2. Fast reconstruction of electrical impedance tomography

   The aim of the thesis will be the research into the current state of solving methods of invers problem of electrical impedance tomography, algorithms using regularization techniques (Tichonov regularization, method of total variation). Emphasis will be placed on the paralellization of computational algorithms and their distribution to the graphics card. The implemented algorithms will be verified on experimentally obtained data of the real samples.
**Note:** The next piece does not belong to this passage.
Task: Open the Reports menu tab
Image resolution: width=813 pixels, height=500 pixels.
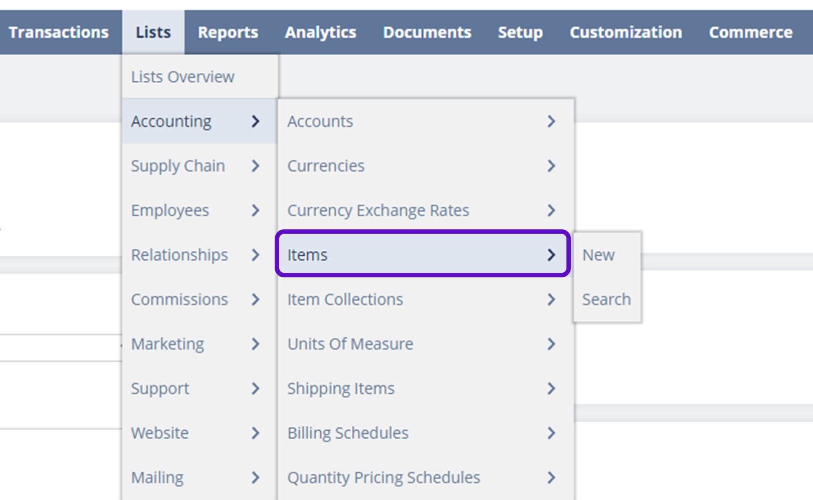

   Tutor: Mikulka Jan, doc. Ing., Ph.D.

3. The Theory of Nonlinear Acoustics in Relation to Inhomogeneous Locally Periodic Structures

   Nonlinear acoustics is a comparatively modern research discipline, whose primary focus lies within the propagation of acoustic waves in a nonlinear environment, modelling of the parametric acoustic field, and applications stemming from these areas. In this branch of science, major problems currently awaiting effective solution include, above all, the analytical description and numerical modelling of a non-linear environment. These two subdomains are complemented with another task element, namely the design of inhomogeneous, locally periodic structures, which enable us to target acoustic waves into a beam and to create nonlinear components, such as acoustic diodes. Further, the discussed research discipline may comprise a number of potential application subregions, for example, contactless material testing. Within the doctoral thesis, the student will characterize and analyze amplitude modulated acoustic waves of final amplitudes, and they will also provide an analysis of parametrically excited acoustic fields. In the wider context, one of the central aims of the thesis is to employ inhomogeneous periodic structures, methods for input signal processing, and carrier wave modulation to deepen the present knowledge of nonlinear acoustic interactions in liquids.

   Tutor: Mikulka Jan, doc. Ing., Ph.D.